Sim, podem entrar. Ao ter-se como objetivo alcançar o equilíbrio do sistema, e utilizando uma intervenção sistémica que trabalhe o conjunto familiar, podem ser necessárias sessões conjuntas ou individuais com os vários elementos que o constituam, o que poderá incluir, sim, a participação de crianças e dos mais jovens.

Como é desenvolvido esse trabalho com as crianças?

O principal objetivo é apoiar a criança na adaptação à nova estrutura familiar. Por exemplo, após um divórcio, é importante que a criança perceba a diferença entre relação conjugal e relação parental.
É frequente que ela apresente algumas dificuldades e tristeza na adaptação à nova realidade e para as trabalhar existe um programa relacionado com competências cognitivas, emocionais e sociais. Com este programa, a criança ou adolescente desenvolve capacidades que lhe permitam reconhecer, expressar e gerir emoções, construir relações saudáveis, estabelecer objetivos positivos e dar resposta às suas necessidades.


Quais as suas expectativas para o futuro da mediação em Portugal?

A mediação, nos últimos anos, tem dado pequenos passos e tem vindo a ganhar cada vez mais terreno. Contudo, creio que ainda serão necessários novos avanços na tomada de consciência da família enquanto sistema.

Sendo a questão do conflito tão complexa, principalmente no que toca aos conflitos familiares, torna-se cada vez mais fundamental trabalhar as situações de discórdia de forma mais humanista.
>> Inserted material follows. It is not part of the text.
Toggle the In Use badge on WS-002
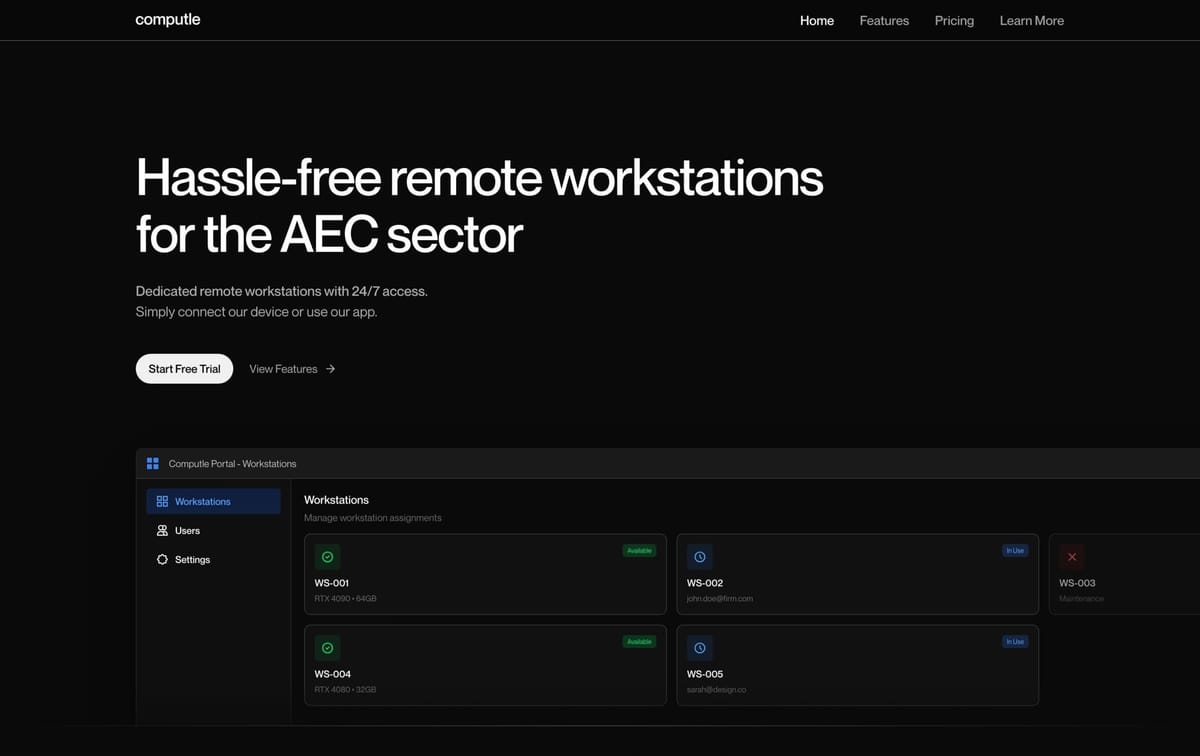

Hoje sente-se que a multidisciplinaridade começa a ser uma exigência e a conjugação de várias metodologias e técnicas são amplamente convocadas, o que permite encontrar consensos e reformular relações.

Importa cada vez mais, olhar o direito e a regulação ou mediação de conflitos, de uma maneira mais ampla, respeitadora do individuo, assente na tomada de consciência de cada um e do outro, através da responsabilização pelas escolhas elegidas (por si mesmos), o que contribuirá também para evolução da própria sociedade e dos indivíduos enquanto seres relacionais.